I am asking this questions for clarifications on the terms between "null distribution" and "sampling distribution". I find that when some one says null distribution, actually they mean the same thing as when others say sampling distribution.
In this hypothesis testing article , you can see the following description of an example
We are considering a random variable Y which is normally distributed. (This is one of the model assumptions.)
Our null hypothesis is: The population mean µ of the random variable Y is a certain value µ0. For simplicity, we will discuss a one-sided alternative hypothesis: The population mean µ of the random variable Y is greater than µ0. (i.e., µ > µ0)
Another model assumption says that samples are simple random samples. We have data in the form of a simple random sample of size n.
To understand the idea behind the hypothesis test, we need to put our sample of data on hold for a while and consider all possible simple random samples of the same size n from the random variable Y.

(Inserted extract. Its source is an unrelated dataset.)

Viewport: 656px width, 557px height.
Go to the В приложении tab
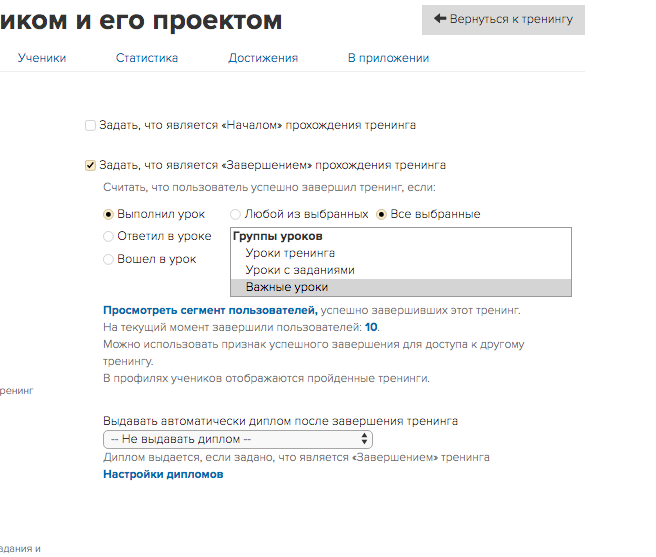click(389, 58)
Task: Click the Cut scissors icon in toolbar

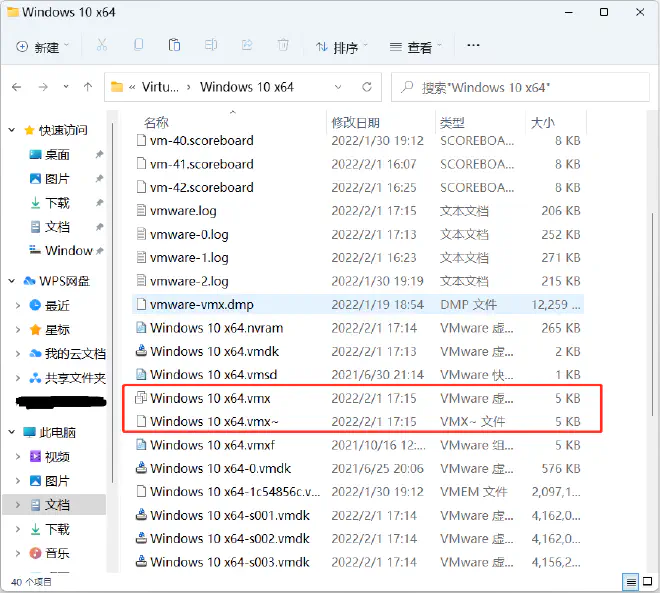Action: click(x=101, y=46)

For any such sample, we could calculate its sample mean ȳ and its sample standard deviation s. We could then use ȳ and s to calculate the t-statistic t = (ȳ - µ0)/(s/√n)
Doing this for all possible simple random samples of size n from Y gives us a new random variable, Tn. Its distribution is called a sampling distribution.

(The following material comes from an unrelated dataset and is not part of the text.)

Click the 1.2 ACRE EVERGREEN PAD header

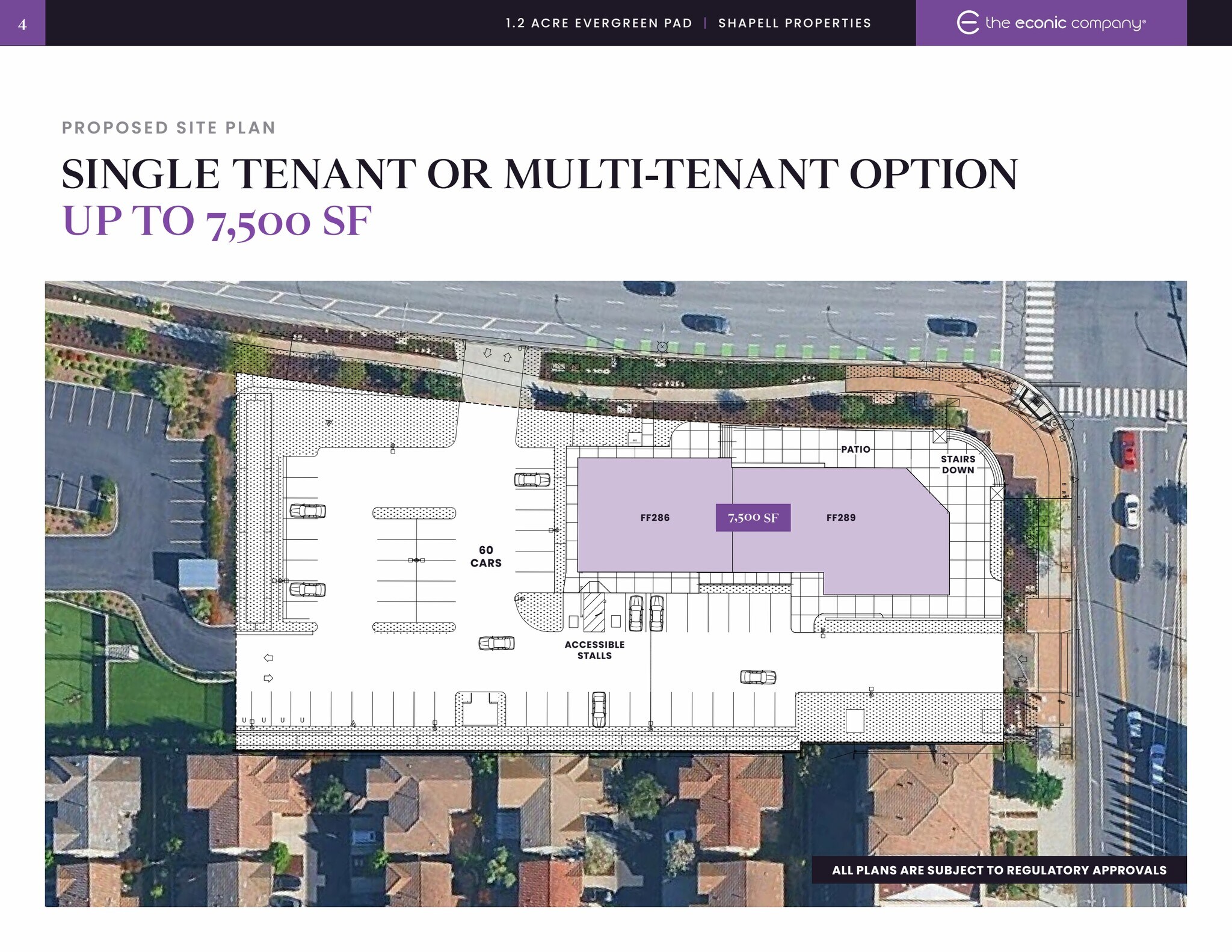click(599, 23)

The mathematical theorem associated with this inference procedure (one-sided t-test for population mean) tells us that if the null hypothesis is true, then the sampling distribution has what is called the t-distribution with n degrees of freedom.
I have no problem with understanding the content, my main concern is about the term "sampling distribution". Here the so-called sampling distribution refers to the test statistic distribution, given the null hypothesis is true. It is a theoretical distribution. According to wikipedia , null hypothesis seems to mean the same thing. I have read many lectures notes on statistics, I find both terms coexist. But if you search for sampling distribution, you get many more results.
Could someone clarify my doubts-- Do null distribution and sampling distribution mean the same thing?